I do feel like a kancheong beaver at times. Sometimes I just absent-mindedly think out loud and mutter to myself, much to the amusement and confusion of my friends. But my anxieties are not uncalled for; with a schedule like mine, you’ll be a beaver too (but I’m still the cutest beaver).

Next Monday, I have to submit my final project for draping class. The weightage is 40% And I’m also only 40% there. Yet I don’t feel like I’m anywhere near to completion. What if I can’t finish?! Confirm supp paper terminal one!

Also on Monday, I’m having my french oral test with Mr. Cute French-but-reportedly-gay. Wah lao, wait I mutter like a gibbering german how?! Wait I blush like a lebanese how?!
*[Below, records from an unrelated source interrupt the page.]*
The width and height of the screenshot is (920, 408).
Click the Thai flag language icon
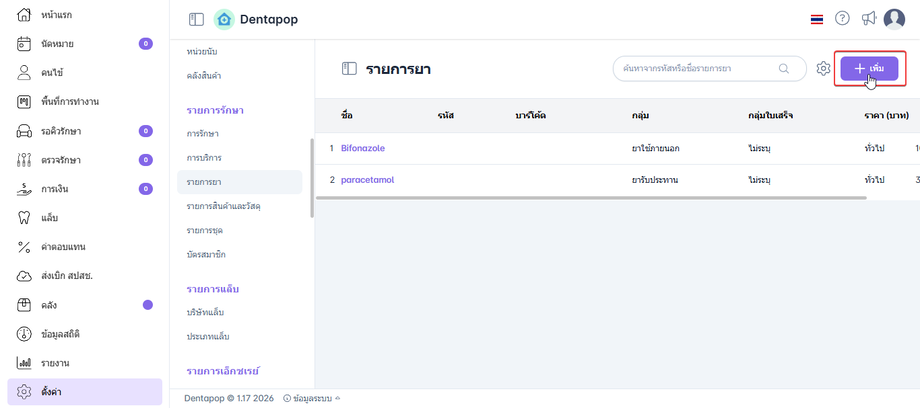click(817, 19)

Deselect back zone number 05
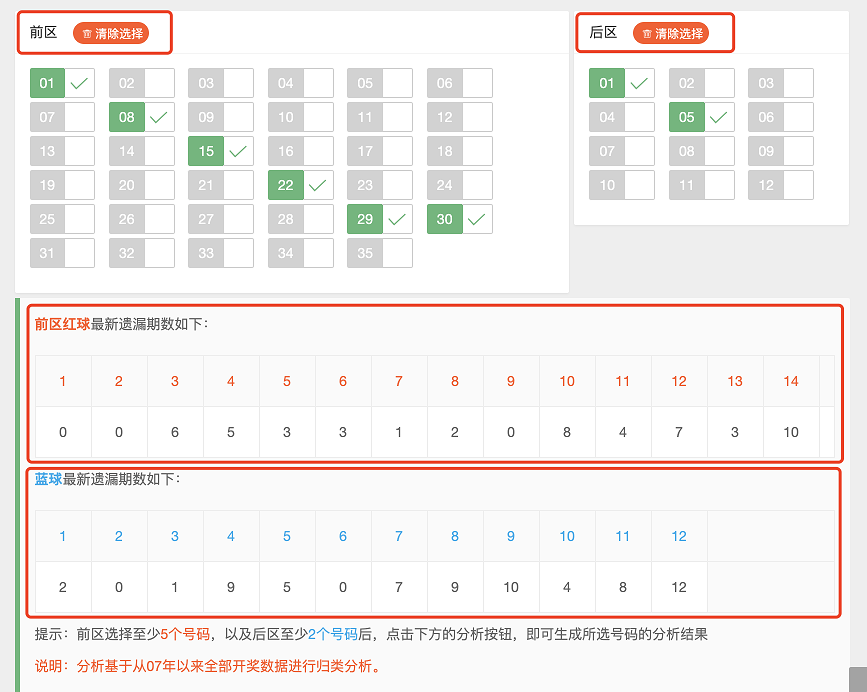pyautogui.click(x=702, y=117)
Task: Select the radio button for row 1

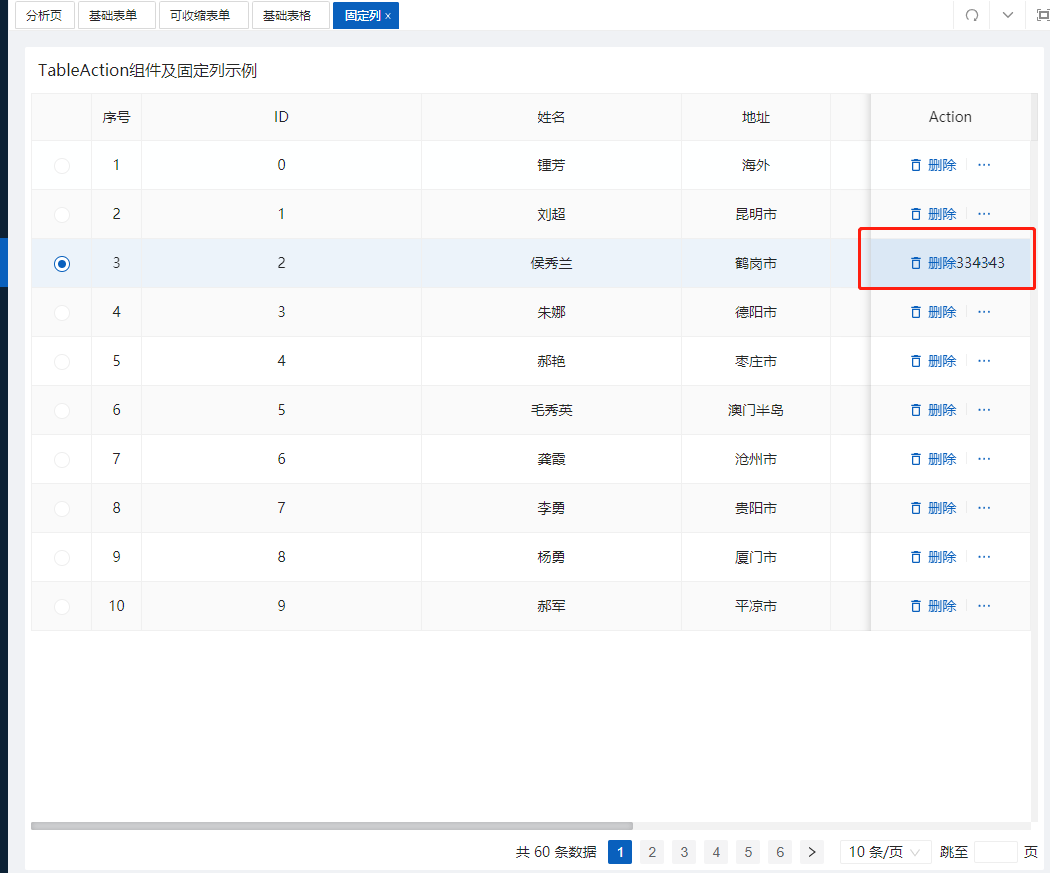Action: [62, 165]
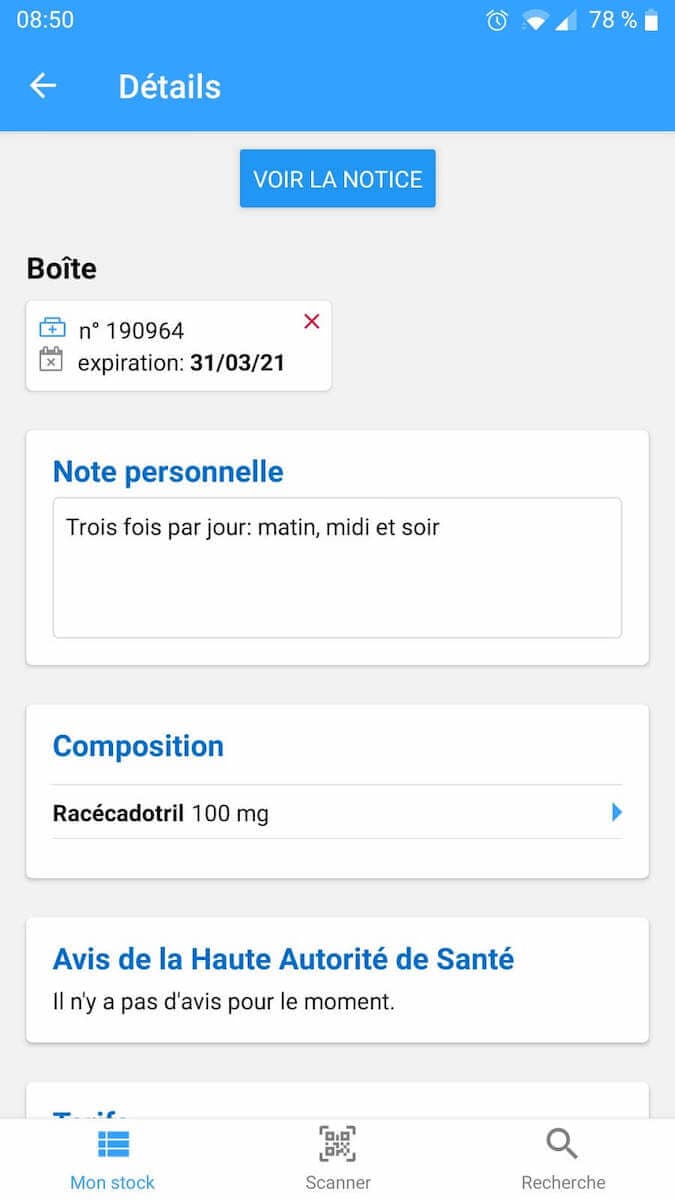
Task: Click the Avis de la Haute Autorité heading
Action: tap(283, 958)
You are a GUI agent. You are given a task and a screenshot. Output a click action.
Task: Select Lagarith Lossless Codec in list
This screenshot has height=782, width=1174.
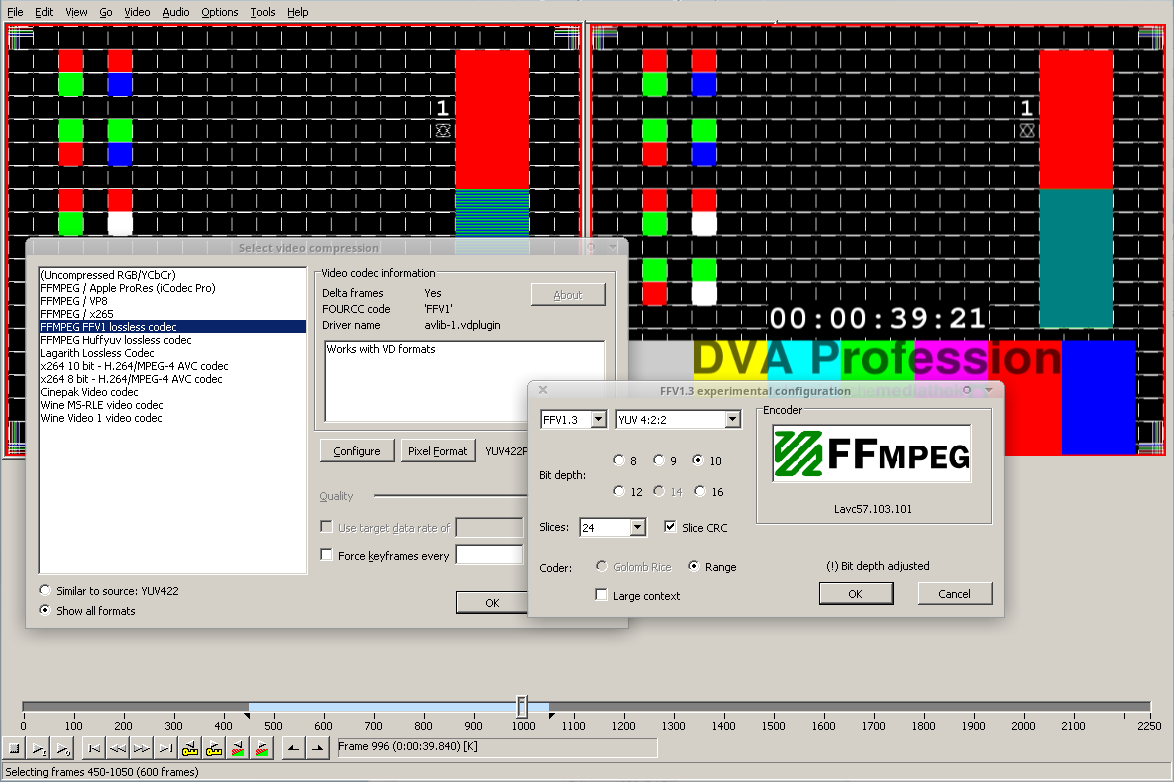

Then on Thursday I have to hand in all my advanced CAD assignments (5-6 of them) that I have NEVER bothered hand in. I’m on the brink of debarrment (pontang too many times already) , which enroutes to supp paper terminal and Mr. Manicure is giving me one last chance to redeem myself. I cannot go supp paper terminal!

Also on Thursday, I have a group project submission which requires us to do up 3 wearable art costumes. At this point, we just laid our needle-poked hands on the materials, but we haven’t even begin on them. And I still owe Mr. Manicure my knitting assignment which I’m probably giving up on cause I can’t knit to save my life, and I simply do not have the time to learn now.

Then on friday I have a 2 report to hand in. One requires us to do sourcing on the net, and we need the goddamn samples. Wah lao, by the time they air-mail over, I guess I’m already shrivelled up like Nicole Ritchie liao.

Brokeback mountain? More like BroKENback mountain.

Back-breaking mountain load of work.